Der Wein wird ausschließlich aus Trauben der 47,116 Hektar großen Einzellage Tignanello produziert, die in 350 bis 400 Meter Seehöhe mit Südwest-Ausrichtung auf kalkhaltigem Boden liegt. Die Weinlage befindet sich im Besitz des Weingutes Santa Cristina der Familie Marchesi Antinori.

Berühmt wurde der Name eines Feldes in der Nähe des Ortes Bolgheri (Ortsteil von Castagneto Carducci) an der toskanischen Mittelmeerküste (Maremma Livornese genannt) in den 80er Jahren des 20. Jahrhunderts für einen Rotwein, der Italiens Weinbau revolutionierte.

Als während des Zweiten Weltkriegs in Italien französische Rotweine rar wurden, pflanzte Marchese Mario Incisa della Rocchetta im Jahr 1944 in Bolgheri, rund zehn Kilometer von der Küste entfernt, auf einem steinigen Hang unterhalb der Burg Castiglioncello Wein der französischen Rebsorten Cabernet Sauvignon und Cabernet Franc an. Der Wein erhielt den Namen einer Lage, die nach den vielen Steinen (ital.: sassi) im Boden „Sassicaia“ hieß.
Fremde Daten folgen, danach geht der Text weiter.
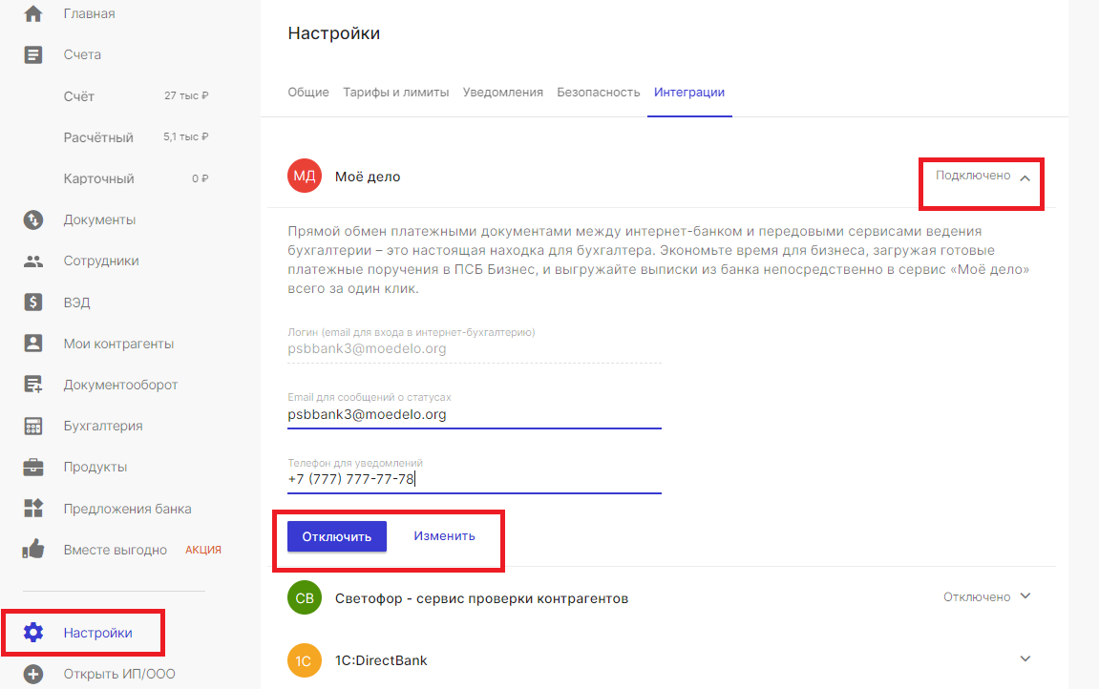Open the Тарифы и лимиты tab

pos(396,93)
Der Wein war zunächst ausschließlich für den privaten Gebrauch bestimmt. Erst auf Drängen seines Sohnes Nicolò und seines Neffen Marchese Piero Antinori hin ließ sich Rocchetta überzeugen und so kamen Anfang der siebziger Jahre mit dem Jahrgang 1968 die ersten Flaschen in den Handel. Der langsame Siegeszug des für Italien damals untypischen Rotweins hatte begonnen. Lange Jahre durfte er nur als Vino da Tavola (Tafelwein) eingestuft werden, weil die Rebsorten in Italien nicht erlaubt waren. Seines Erfolges wegen fand er bald jedoch zahlreiche Nachahmer und wird daher neben Marchese Piero Antinori mit seinem Tignanello als Vater des Supertoskaner bezeichnet.
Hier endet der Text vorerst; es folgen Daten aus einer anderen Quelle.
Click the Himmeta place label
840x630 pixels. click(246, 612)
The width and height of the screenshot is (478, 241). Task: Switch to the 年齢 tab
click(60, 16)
Erst 1994 wurde in der DOC Bolgheri auch ein Rosso zugelassen, wozu dieser Wein maßgeblich beitrug. Der Sassicaia hat sogar innerhalb dieser DOC den eigenen Subbereich Bolghieri Sassicaia und ist damit der einzige Wein Italiens mit einem eigenen DOC. Seit den 80er Jahren wird das Weingut von Marchese Nicolò Incisa della Rocchetta geführt.